**Page excerpt:**
◆ ◆ ◆ ◆
The news of his death emerged on Wednesday after violence spilled over the American consulate in Benghazi and demonstrators stormed the fortified walls of the United States Embassy in Cairo.

Few details of the events in Benghazi were immediately available, but the killing of the ranking American official in Libya raised questions about the vulnerability of American officials at a time when the profound changes sweeping the Arab world have hardly dispelled the rage against the United States that still smolders in pockets around the region.

Tuesday’s violence came on the 11th anniversary of the terrorist attacks of Sept. 11, and were inspired by Egyptian media reports about a 14-minute trailer for the video, called “Innocence of Muslims,” that was released on the Web.

Earlier, an unidentified Libyan official in Benghazi told Reuters that the American ambassador in Libya and three other staff members were killed in Benghazi “when gunmen fired rockets at them.” It was not clear where in the city the attack took place. The Libyan official said the ambassador was being driven from the consulate building to a safer location when gunmen opened fire, Reuters said.

In a message on Twitter, Deputy Prime Minister Mustafa Abu Shagur of Libya said on Wednesday that he condemned “the cowardly act of attacking the U.S. consulate and the killing of Mr. Stevens and the other diplomats.”

Agence France-Presse quoted the Libyan Interior Ministry as saying Ambassador Stevens and three staff members were killed when a mob attacked the consulate in Benghazi. Al Jazeera’s English-language Web site said Mr. Stevens died of smoke inhalation after a mob set fire to the building.
◆ ◆ ◆ ◆
**Dataset entries:**
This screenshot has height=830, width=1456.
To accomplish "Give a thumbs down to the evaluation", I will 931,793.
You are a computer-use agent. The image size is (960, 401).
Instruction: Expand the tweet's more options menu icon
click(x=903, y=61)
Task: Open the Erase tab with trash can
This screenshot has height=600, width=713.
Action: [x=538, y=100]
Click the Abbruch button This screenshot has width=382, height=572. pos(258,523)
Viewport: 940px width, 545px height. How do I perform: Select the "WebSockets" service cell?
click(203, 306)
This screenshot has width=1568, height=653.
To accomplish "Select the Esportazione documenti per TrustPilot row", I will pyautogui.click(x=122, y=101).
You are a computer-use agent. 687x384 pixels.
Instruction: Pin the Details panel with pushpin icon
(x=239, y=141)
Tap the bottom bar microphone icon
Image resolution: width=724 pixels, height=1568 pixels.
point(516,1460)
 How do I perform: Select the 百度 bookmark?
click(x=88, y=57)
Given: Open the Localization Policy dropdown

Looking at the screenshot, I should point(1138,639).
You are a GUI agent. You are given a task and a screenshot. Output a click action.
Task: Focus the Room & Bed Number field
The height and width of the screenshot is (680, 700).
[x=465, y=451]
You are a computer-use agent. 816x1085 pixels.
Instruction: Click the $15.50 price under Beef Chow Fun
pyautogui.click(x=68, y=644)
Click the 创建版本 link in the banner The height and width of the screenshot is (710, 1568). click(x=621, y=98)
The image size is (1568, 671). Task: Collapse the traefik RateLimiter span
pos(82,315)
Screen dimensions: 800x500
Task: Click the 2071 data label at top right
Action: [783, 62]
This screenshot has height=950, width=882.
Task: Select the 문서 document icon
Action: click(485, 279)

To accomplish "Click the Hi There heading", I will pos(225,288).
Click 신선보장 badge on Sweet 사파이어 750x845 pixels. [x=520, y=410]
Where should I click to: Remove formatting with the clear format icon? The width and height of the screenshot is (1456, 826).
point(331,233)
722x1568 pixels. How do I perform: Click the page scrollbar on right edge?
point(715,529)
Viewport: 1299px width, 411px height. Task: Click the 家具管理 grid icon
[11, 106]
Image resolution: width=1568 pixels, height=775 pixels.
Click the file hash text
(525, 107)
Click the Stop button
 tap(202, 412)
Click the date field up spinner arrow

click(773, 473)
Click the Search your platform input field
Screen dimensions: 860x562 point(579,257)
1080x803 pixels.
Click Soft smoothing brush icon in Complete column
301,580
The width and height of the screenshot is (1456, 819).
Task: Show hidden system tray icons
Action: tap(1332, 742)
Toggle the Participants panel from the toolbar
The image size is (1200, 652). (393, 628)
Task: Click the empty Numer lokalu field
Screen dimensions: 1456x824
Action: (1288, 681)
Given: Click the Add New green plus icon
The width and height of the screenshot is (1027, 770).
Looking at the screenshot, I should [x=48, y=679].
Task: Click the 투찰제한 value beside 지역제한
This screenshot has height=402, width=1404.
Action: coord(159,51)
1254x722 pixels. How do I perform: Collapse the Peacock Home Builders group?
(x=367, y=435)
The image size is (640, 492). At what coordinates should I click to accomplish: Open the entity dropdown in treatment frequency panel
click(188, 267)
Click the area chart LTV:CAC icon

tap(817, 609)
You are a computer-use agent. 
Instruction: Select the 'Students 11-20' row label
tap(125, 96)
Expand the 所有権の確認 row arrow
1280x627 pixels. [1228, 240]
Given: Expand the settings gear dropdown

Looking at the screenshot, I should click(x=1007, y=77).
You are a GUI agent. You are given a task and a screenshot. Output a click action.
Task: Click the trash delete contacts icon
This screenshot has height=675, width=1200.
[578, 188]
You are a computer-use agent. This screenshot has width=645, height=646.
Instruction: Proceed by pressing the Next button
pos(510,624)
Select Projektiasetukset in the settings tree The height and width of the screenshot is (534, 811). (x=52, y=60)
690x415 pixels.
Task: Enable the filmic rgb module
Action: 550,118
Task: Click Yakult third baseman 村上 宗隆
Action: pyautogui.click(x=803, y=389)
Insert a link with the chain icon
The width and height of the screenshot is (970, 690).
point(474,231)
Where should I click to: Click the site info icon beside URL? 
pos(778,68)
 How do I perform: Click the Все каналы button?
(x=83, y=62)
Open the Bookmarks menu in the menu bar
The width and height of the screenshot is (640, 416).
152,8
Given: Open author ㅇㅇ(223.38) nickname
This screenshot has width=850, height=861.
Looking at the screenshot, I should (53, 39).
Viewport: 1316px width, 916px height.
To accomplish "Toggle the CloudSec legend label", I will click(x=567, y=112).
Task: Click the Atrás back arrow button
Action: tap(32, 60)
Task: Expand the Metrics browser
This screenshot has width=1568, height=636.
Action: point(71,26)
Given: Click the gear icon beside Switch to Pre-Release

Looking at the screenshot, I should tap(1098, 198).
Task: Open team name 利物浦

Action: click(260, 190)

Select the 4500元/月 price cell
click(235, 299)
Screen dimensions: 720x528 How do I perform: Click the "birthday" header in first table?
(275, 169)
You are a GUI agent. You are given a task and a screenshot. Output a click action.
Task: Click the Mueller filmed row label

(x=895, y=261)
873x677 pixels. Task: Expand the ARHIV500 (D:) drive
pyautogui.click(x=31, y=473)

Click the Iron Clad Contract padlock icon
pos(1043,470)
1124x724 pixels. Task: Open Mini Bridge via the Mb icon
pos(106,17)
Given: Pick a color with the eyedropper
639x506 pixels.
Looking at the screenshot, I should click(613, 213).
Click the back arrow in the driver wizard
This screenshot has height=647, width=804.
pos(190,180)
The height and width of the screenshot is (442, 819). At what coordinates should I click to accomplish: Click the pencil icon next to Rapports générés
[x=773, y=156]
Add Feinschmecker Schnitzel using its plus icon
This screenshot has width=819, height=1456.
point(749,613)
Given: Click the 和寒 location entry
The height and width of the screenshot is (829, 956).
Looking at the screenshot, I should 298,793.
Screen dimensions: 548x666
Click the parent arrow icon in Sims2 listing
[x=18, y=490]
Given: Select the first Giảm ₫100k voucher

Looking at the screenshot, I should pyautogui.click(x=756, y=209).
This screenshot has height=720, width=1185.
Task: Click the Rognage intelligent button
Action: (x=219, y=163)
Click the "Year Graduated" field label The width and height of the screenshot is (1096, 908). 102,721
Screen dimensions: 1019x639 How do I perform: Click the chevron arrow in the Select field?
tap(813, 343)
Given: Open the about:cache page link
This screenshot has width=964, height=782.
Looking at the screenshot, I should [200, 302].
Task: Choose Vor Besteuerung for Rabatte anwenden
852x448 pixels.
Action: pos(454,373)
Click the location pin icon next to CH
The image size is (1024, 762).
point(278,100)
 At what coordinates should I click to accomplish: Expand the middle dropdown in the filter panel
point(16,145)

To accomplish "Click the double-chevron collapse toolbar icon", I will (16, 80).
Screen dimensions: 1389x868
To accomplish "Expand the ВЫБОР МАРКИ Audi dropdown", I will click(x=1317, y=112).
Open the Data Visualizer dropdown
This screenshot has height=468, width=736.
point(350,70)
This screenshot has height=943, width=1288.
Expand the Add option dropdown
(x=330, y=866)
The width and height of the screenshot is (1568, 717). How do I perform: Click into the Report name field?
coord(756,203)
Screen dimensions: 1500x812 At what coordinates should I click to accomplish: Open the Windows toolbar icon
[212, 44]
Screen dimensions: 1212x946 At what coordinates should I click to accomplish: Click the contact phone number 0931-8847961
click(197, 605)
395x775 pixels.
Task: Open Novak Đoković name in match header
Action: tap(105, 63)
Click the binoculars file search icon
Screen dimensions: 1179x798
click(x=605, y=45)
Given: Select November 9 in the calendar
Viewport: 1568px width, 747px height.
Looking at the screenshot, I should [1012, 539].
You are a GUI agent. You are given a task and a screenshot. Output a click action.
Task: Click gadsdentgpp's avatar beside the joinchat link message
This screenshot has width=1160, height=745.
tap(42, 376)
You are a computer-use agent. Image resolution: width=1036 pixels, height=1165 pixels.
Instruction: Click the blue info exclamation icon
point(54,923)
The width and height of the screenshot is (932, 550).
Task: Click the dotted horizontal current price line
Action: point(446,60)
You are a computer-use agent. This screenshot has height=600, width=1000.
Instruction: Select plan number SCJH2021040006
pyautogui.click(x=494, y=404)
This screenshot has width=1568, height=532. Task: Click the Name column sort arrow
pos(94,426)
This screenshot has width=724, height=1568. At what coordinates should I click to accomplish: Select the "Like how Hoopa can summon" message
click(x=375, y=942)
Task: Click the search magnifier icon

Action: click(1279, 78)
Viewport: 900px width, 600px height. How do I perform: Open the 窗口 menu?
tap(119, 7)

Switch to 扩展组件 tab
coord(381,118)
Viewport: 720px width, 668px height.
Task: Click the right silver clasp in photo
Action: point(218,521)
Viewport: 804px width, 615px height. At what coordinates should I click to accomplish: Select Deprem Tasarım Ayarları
◆ ◆ ◆ ◆
**Actions to take:**
**a)** In the Benghazi news excerpt, what did Al Jazeera's English-language website report as the cause of Mr. Stevens's death?
**b)** Please continue the Benghazi news excerpt, picking up after its last sentence.
These rows have nothing to do with the Benghazi news excerpt.

**Task responses:**
**a)** He died of smoke inhalation after a mob set fire to the building.

**b)**
In Italy, the Corriere della Sera newspaper Web site showed images of what it said was the American Consulate in Benghazi ablaze with men carrying automatic rifles and waving V-for-victory signs, silhouetted against the burning buildings. One photograph showed a man closely resembling Mr. Stevens apparently unconscious, his face seeming to be smudged with smoke and his eyes closed.

Mr. Stevens arrived in Tripoli in May 2012, as United States Ambassador to Libya, according to the State Department Web site, after serving two previous terms in Libya since 2007 as an American envoy before and after the 2011 revolution that overthrew Col. Muammar el-Qaddafi.

Mr. Stevens, conversant in Arabic and French in addition to English, worked at the State Department since 1991 after a spell as an international trade lawyer in Washington. He taught English as a Peace Corps volunteers in Morocco from 1983 to 1985, the State Department Web site said. The immediate cause of the anti-American outburst was the trailer of an amateurish, American-made video, which opens with scenes of Egyptian security forces standing idle as Muslims pillage and burn the homes of Egyptian Christians. Then it cuts to cartoonish scenes depicting the Prophet Muhammad as a child of uncertain parentage, a buffoon, a womanizer, a homosexual, a child molester and a greedy, bloodthirsty thug.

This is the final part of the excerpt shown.